Tuesday, December 4, 2012

Romance: The Rodney Dangerfield of Fiction

Sometimes it seems like no matter what we do, romance just can't get no respect. Even if our books are on the top of the NYT bestseller list for weeks and weeks, even if we get good reviews, even if they're written by scholars and academics. 

They're still considered trash.

On the big old totem pole of fiction, we're beneath everyone. Way beneath literary fiction, children's fiction, cookbooks, turfgrass manuals, mysteries, thrillers, and horror. On the very bottom, in the mud-pit, is romance.

So, we do what we can to earn some respect in this publishing industry. We write high quality books. We sell. We win awards.

But at the end of the day, there's still one piece of this puzzle which is pretty damned important that is being over-looked. Mainly because I think it's an old-fashioned concept.

And that's professionalism.

If we want to be respected in the industry, we, the authors, need to act with professionalism. In every way.

Maybe I'm old-fashioned. Maybe I'm a stick-in-the-mud. But I spend a lot of time cringing when I see certain behaviors that I think are setting back the respectability of our genre.

Here are a few ways we can help to promote professionalism as authors. I'm breaking this up into three categories...1. Respect Yourself. 2. Respect Your Colleagues. 3. Respect Your Genre

Penelope's Hot Tips: How To Be A "Professional" Romance Writer


* If you attend a professional romance writer's conference, dress appropriately.
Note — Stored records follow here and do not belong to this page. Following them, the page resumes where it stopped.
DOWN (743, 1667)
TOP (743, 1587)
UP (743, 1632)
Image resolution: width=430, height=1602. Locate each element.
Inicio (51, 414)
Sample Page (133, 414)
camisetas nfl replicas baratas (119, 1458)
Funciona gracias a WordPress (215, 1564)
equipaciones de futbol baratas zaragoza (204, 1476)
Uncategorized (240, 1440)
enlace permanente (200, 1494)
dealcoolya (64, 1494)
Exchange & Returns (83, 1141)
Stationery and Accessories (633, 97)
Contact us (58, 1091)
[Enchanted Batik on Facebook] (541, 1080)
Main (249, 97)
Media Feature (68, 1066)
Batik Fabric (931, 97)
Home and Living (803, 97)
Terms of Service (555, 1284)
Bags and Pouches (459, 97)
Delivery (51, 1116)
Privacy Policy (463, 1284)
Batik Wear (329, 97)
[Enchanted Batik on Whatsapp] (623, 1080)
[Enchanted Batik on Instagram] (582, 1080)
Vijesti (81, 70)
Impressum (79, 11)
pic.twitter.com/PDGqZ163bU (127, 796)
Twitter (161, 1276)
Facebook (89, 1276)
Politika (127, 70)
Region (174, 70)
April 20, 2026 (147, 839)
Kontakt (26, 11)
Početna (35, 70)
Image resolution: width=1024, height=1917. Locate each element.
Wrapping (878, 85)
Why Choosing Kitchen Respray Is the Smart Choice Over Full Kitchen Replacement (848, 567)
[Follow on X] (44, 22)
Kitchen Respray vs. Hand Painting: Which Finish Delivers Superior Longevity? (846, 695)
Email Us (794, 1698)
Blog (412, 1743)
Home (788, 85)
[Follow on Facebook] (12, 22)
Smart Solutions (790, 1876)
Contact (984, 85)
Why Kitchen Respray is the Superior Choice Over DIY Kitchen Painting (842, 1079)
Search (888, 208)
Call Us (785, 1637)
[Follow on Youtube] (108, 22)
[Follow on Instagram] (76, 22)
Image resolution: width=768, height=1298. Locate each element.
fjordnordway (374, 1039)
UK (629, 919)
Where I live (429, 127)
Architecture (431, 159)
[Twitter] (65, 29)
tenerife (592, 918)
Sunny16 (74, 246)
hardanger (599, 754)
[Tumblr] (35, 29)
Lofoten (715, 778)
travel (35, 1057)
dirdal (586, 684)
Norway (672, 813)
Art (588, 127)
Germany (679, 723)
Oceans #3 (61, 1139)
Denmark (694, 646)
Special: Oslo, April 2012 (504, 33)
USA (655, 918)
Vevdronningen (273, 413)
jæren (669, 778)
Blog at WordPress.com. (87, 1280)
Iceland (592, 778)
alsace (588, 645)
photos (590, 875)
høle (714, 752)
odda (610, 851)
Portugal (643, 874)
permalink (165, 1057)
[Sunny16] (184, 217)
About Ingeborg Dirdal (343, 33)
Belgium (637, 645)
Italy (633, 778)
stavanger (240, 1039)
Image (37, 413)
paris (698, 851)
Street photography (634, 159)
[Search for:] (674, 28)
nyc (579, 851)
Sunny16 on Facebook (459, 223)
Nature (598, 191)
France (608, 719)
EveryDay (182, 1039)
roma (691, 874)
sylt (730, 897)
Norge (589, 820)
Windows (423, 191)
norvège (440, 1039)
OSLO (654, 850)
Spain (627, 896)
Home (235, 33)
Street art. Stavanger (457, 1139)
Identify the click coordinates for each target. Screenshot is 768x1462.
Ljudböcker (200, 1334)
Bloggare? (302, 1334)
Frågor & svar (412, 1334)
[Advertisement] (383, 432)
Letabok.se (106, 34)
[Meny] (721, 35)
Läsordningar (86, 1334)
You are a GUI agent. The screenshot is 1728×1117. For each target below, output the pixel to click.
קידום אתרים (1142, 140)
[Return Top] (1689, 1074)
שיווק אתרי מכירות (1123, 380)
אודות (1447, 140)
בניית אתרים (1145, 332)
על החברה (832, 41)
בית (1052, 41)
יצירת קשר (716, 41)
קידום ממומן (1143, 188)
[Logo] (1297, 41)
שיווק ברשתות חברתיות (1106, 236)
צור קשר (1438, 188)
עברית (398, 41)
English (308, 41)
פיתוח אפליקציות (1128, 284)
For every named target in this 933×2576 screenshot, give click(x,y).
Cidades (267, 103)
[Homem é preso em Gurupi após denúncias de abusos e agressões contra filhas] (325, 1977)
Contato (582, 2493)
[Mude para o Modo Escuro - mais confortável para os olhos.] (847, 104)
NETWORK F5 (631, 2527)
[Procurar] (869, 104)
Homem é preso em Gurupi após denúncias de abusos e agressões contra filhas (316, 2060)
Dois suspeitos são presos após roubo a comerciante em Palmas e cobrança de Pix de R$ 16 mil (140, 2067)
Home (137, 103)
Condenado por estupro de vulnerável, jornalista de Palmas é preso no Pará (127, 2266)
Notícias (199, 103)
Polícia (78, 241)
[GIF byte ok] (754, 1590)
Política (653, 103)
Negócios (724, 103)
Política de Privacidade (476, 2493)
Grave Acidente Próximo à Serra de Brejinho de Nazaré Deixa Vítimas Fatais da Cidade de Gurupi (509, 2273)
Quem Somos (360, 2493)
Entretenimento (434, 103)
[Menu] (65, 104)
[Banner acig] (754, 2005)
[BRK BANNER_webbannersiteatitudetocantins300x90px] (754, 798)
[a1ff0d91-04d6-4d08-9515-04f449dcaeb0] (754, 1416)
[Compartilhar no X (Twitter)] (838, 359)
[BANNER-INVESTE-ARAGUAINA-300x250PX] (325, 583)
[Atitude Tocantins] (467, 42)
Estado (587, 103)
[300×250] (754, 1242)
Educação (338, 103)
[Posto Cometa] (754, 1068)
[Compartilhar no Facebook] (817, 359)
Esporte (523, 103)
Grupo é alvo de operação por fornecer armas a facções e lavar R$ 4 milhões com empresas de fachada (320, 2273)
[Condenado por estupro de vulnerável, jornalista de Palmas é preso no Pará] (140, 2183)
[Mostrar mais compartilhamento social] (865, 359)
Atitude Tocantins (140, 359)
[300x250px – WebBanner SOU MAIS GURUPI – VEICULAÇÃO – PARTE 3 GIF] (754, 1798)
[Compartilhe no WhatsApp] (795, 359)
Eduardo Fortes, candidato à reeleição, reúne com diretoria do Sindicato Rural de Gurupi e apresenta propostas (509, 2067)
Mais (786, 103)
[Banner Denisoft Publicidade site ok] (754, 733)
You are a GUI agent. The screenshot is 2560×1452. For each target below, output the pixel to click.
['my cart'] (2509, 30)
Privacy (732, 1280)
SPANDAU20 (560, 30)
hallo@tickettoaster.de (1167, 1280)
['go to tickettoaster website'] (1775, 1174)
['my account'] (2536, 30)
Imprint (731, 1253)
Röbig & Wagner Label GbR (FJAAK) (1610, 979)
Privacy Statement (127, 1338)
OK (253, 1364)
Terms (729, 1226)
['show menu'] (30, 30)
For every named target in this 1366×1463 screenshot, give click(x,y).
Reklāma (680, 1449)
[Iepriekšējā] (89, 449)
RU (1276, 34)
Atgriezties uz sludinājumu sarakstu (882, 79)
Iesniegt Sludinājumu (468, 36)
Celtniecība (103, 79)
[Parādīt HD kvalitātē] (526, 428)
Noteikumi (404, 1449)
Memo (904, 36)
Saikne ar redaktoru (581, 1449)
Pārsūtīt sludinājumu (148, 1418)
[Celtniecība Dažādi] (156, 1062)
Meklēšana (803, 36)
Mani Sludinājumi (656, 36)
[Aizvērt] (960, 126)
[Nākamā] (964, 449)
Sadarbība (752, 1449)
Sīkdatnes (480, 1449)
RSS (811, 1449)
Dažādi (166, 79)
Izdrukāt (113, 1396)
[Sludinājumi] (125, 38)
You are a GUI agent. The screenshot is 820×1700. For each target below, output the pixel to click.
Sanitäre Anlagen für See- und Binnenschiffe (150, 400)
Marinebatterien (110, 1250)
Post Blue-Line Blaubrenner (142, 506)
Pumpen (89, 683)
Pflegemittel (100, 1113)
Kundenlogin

Do not wear flip-flops, tight blue jeans with your muffin top hanging out, and skimpy tank tops with no bra. Dressy casual, people! Also, don't pick your teeth with toothpicks at the dinner table while some big-name author is speaking. (Don't ask).

* Make sure your author head-shot is professional. Keep your clothes on. Spare us the birds-eye view booby shot. If you want to be taken seriously as an author, your head-shot should not look like a porno. Also, if your bio mentions masturbation or your own personal sex habits, you've crossed the line from professional writer to TMI wanna-be.

* I know there are plenty of folks who think the terms "smut, filth, dirt, etc" are perfectly fine to describe erotica. They think they're cute, funny, tongue-in-cheek. They may indeed be all of these things. They may attract a certain readership. But don't kid yourself. Under no circumstances is calling yourself a "smut-writer" professional.

* Learn your craft. Take writing classes, go to workshops, get a critique group. Write the best-quality work you can. This will earn you respect as an author. Present a polished, professional work to the public. If you self-pub a book riddled with errors, poor grammar and typos, and fail to have it professionally edited, it's a slap-in-the-face to yourself, your readers, and the genre.


* Do not bad-mouth your colleagues in public. EVER. No matter what transgression has occurred. Discuss in private with your buds. But do not discuss in public settings--this includes Twitter, FB, message boards, etc.

* Reciprocate. If your colleagues are helping to promote you and your books, and you are not reciprocating, you come off as a stuck-up beeyotch who doesn't have time for the "little people." Make sure to reciprocate, and to say thank-you. Good manners are professional! Do no underestimate the power of good manners.

* The reader is always right. Even when she's wrong. Do not leave rude, cuss-filled tirades after bad reviews. Do not engage in pissing matches on Twitter. Be gracious, kind, and polite. Karma's a bitch. If you earn an AUTHOR BEHAVING BADLY badge, it's difficult to shake it. Complain in private to friends, family members, and your dog. Public bad behavior sticks with you a long, long time, and is, plain and simple, totally unprofessional.


* Be an ambassador of romance. Recommend good books to readers. Boast about colleagues and their accomplishments. If you hear someone refer to our books as "bodice rippers" you might want to gently point out that there are many sub-genres of romance and erotica, and that "bodice ripper" refers to a certain subset of books that are no longer published. Gently. Kindly. With a freakin' smile on your face.

You have to decide what your goals are. If your goal is to sell a ton of books, you might not care about professionalism. After all, sex sells. Maybe you like your naked photo "head-shot" and your book Daddy Spank Me is selling like hot-cakes. If that's your only goal--to sell a ton of books--then it doesn't matter if you're professional or not.

But if you want to be respected by your colleagues, your readers, and industry professionals--agents, editors, publishers--then you need to act appropriately. The romance industry continues to struggle with respectability within the publishing world--in spite of huge sales and popularity. If we ourselves, as authors, don't act/speak/dress professionally, we're kicking ourselves in the butt. 

How can we expect the rest of the world to treat us with respect, if we don't do it ourselves?